1) Call on your governments to invest in science and innovation in Africa

2) Develop robust national systems of innovations and ecosystems of knowledge and creativity and joint industry research and public-private partnerships

3) Inform communities about science

4) Seek out and secure flagship science initiatives such as the SKA, as such initiatives have potential to support Africa in its training and production of scientists and technologists

5) Increase investments in health sciences as this is a direct investment in improving the quality of life

6) Foster African science collaboration as well as international collaborations. Universities are key to this collaboration goal. This is shown by the formation of African Universities Research Alliance in Senegal.

7) Encourage our youth to prize knowledge and its development in Africa

IMG_8412Dr. Nkosazana Clarice Dlamini-Zuma followed with an enlightening talk about the importance of science and the role of women. She discussed the importance of STEM in ensuring the success of Agenda 2063, a program for development for the next 50 years to make Africa united, prosperous, integrated, peaceful, driven by its own citizens and playing a dynamic role in the world. Dr. Zuma emphasized the ned to invest in our people, especially the youth, and to invest in their education and skills. In tandem with this point was the assertion Dr. Zuma made about the need to invest in women.
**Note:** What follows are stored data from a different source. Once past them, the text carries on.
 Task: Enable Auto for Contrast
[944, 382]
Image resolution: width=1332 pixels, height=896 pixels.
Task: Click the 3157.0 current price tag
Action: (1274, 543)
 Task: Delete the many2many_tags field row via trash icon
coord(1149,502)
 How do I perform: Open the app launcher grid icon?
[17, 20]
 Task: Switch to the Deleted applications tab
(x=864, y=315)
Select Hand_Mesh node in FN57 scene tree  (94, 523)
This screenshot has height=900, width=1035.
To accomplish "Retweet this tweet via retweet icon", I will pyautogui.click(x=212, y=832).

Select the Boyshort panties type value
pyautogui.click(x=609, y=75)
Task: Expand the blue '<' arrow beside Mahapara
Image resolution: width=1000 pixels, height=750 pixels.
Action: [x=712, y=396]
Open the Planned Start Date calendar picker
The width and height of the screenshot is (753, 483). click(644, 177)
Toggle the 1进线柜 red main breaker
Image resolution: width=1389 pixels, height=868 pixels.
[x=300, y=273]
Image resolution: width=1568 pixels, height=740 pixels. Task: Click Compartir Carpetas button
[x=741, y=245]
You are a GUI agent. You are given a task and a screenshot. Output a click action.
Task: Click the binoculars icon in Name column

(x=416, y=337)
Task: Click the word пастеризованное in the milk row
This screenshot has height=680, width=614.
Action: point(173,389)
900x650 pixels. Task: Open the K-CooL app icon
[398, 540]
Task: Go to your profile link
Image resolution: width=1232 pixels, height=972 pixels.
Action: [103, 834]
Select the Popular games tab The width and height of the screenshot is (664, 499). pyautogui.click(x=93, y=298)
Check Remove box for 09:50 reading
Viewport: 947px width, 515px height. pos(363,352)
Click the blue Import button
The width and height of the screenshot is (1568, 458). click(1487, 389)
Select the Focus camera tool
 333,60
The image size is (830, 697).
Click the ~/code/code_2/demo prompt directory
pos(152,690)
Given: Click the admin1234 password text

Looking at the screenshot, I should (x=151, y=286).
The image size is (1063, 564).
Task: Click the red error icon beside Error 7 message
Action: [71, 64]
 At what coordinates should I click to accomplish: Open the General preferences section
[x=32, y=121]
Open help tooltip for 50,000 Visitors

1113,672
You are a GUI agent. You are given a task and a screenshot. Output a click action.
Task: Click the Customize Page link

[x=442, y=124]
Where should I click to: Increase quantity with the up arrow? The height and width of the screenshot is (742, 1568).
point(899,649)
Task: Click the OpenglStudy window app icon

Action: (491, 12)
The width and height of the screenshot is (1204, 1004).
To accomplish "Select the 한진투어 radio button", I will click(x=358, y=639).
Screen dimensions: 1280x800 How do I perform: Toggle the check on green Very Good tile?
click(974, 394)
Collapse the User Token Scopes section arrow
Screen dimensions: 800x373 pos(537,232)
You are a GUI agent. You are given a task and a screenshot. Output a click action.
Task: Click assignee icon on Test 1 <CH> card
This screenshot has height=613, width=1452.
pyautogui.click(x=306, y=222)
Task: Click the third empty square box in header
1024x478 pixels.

She provided the surprising fact that there is 60% of arable land on the continent yet it imports $US 80 billion worth of food. Science is critical in terms of rectifying this imbalance. Dr. Zuma also mentioned that African women make up 75% of people working in agriculture on the continent, so science is critical in improving their everyday lives. Another highlight of the session was Professor Salim Karim’s (University of KwaZulu-Natal) forum lecture using graphs and statistics to show how African scholarship and publications compare with the rest of the world. The need to build scientific capacity was reiterated throughout the session.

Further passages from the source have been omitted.